Income, Not Food Desert, Major Driver of Higher Cardiovascular Risk
Individual income status, hence capacity to afford healthy food, and area income are the major drivers of the higher risk of cardiovascular disease seen in people living in food deserts, according to a study published Sept. 13 in Circulation: Cardiovascular Quality and Outcomes.
Using data from 1,421 participants from both the META-Health and the Predictive Health studies conducted in metropolitan Atlanta, GA, Heval M. Kelli, MD, et al., examined the impact of living in food deserts, neighborhoods defined as low income with less access to healthy food. Investigators examined demographic data, metabolic profiles, high-sensitivity C-reactive protein (hs-CRP) levels, oxidative stress markers and arterial stiffness. Mean age was 49.4 years, 38.5 percent were men and 36.6 percent were black. Annual household income in 11.2 percent was less than $25,000, and 47.9 percent had an income less than $75,000.

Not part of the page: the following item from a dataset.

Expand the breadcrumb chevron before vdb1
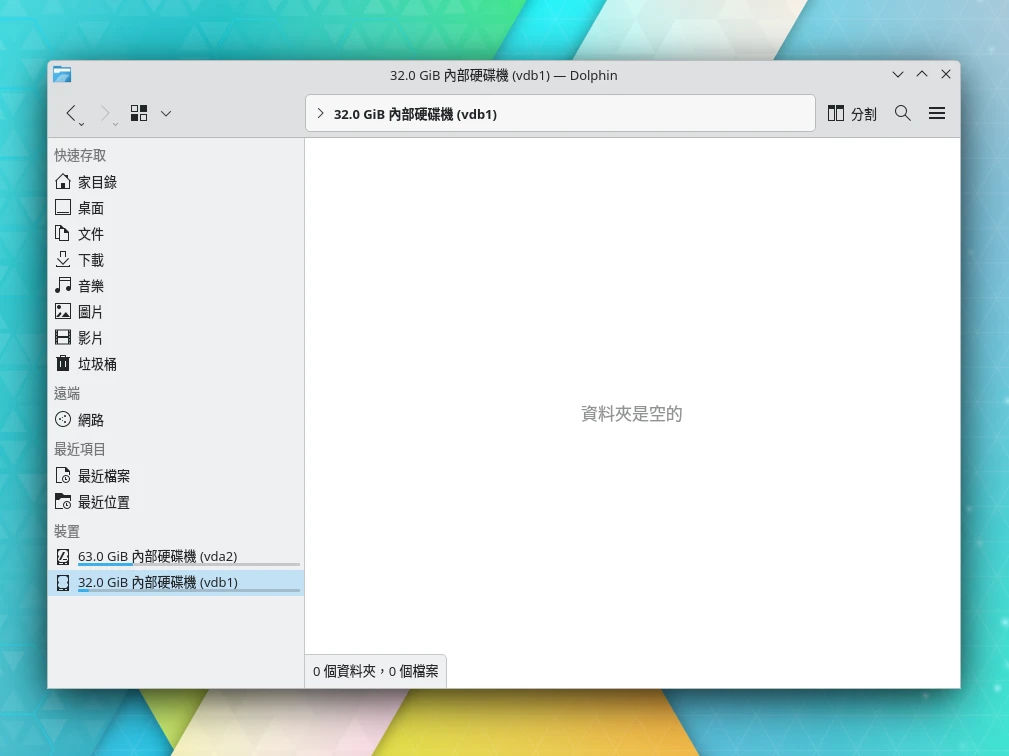The height and width of the screenshot is (756, 1009). pyautogui.click(x=319, y=114)
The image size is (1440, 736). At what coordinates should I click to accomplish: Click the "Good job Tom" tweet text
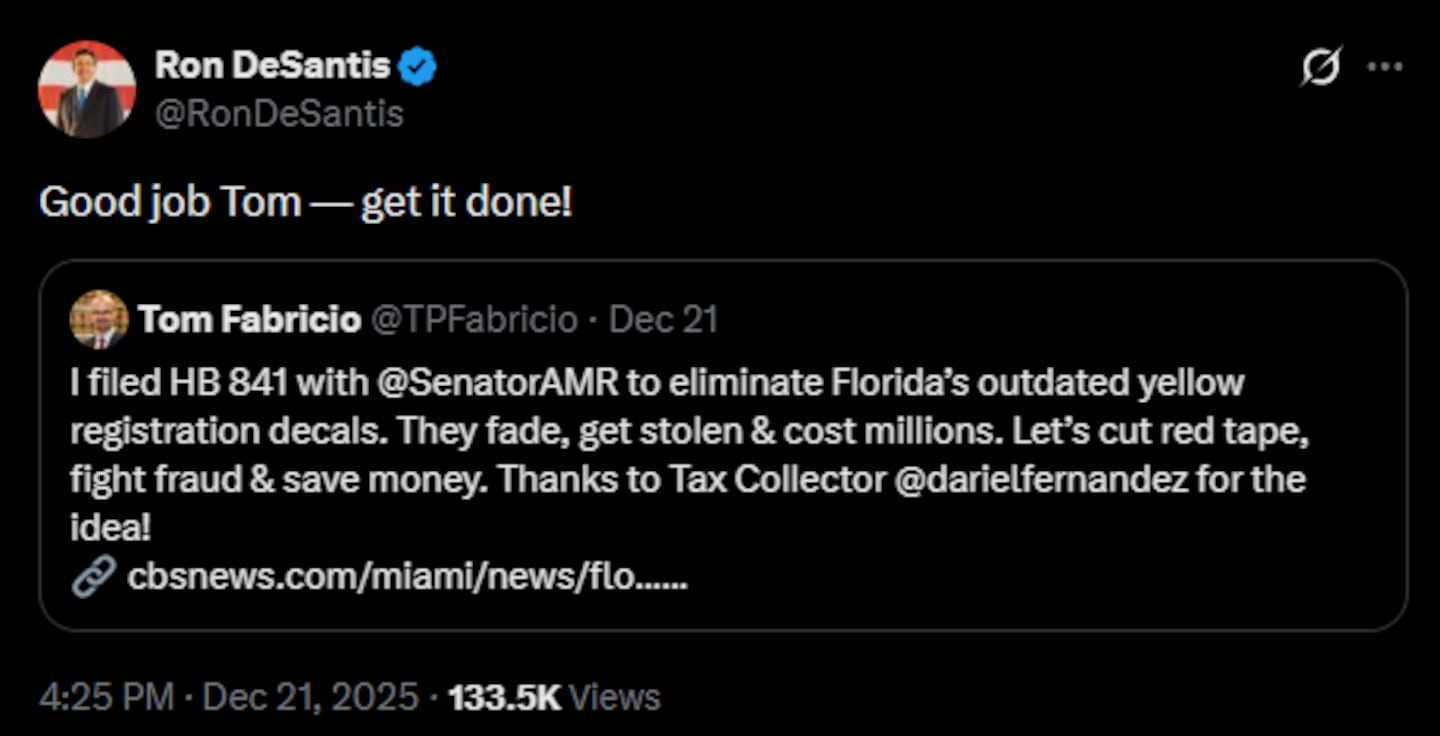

Results showed that participants living in food deserts (n = 187; 13.2 percent), compared with those who did not, more often were black (52 percent vs. 34 percent) with less college education and lower income levels. Their cardiovascular risk profile was more unfavorable, with a higher prevalence of hypertension and smoking, higher levels of body mass index and fasting glucose, and a higher atherosclerotic cardiovascular disease score (p = 0.007).
Systemic oxidative stress, inflammation and arterial stiffness were also found to be increased in participants living in food deserts.
In a multivariate analysis including food access, area income and individual income, both low-income area and low individual household income were independent predictors of a higher 10-year risk for cardiovascular disease. Only low individual income was an independent predictor of higher hs-CRP and augmentation index.
“The present study is the first to report the relationship between living in a food desert, cardiovascular risk factors and subclinical vascular disease,” the study authors write. “This understanding may help to better tailor resources to affected communities and improve utilization of public health resources.”